Miss Information has no patience for this.

Ooooh. Miss Information has had it with the impatient types. Her first customer was a man who was asking about Oriana Fallaci. He was looking for her books and mentioned that he'd heard about a recent documentary about her life. The books were no problem, the library had several in stock. The documentary was another matter. 

IMDB didn't have a doc listed. Miss Information resorted to Google where she found the schedule for a February 2015 film festival that had screened the movie -- not a documentary, more of a docudrama and not available in the library. IMDB did have a listing which came up when Miss Information searched by title. It was a television movie which appears to have been released only in Italy. 

In the middle of this seemingly endless search, another patron appeared. Then she left. While Miss Information was continuing to search for the first patron, a circulation staff member came over with the woman and interrupted. "This patron is looking for a book called Stalin's Daughter--do you know where it is?"

Miss Information replied that she did not know off the top of her head but could check as soon as she finished with the man she was helping. 

The man left quickly.
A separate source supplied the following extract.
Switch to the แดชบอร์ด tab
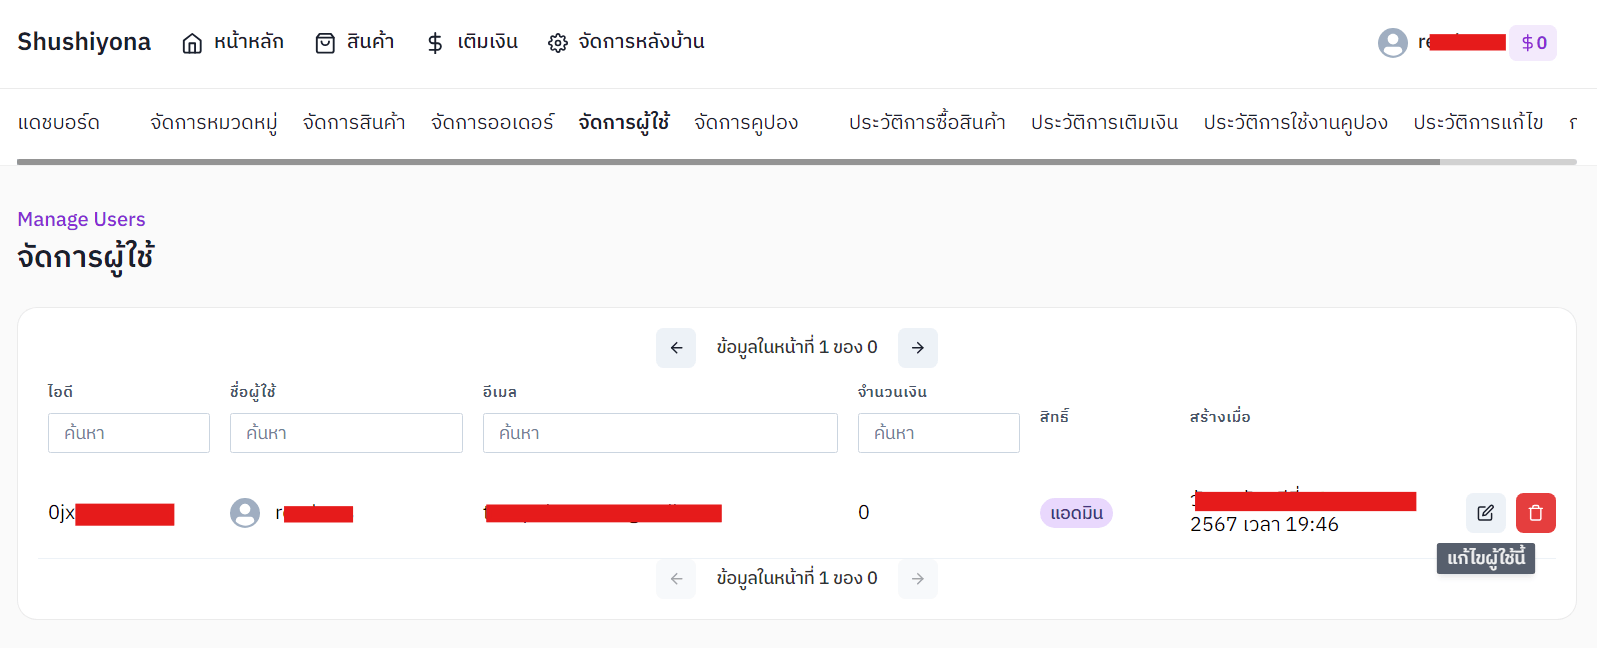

He didn't have to. Miss Information was totally willing to help him for hours, if it would annoy Stalin's Daughter woman. 

Miss Information quickly looked up the information. The book is high demand so the woman would have to place a request. Did she want to do that? 

Yes. Oh but could she pick it up at her local branch instead?

Miss Information said she could and asked for her library card to complete the transaction.

Oh. I don't have it with me. (Would have made it difficult to take the book out if it had been available, right?)

But never mind, Miss Information gets another piece of ID from the woman and places the hold. It maybe didn't take quite as long as the Oriana Fallaci question, but it was way more annoying. 

Why do library patrons feel like they're the most important people on earth?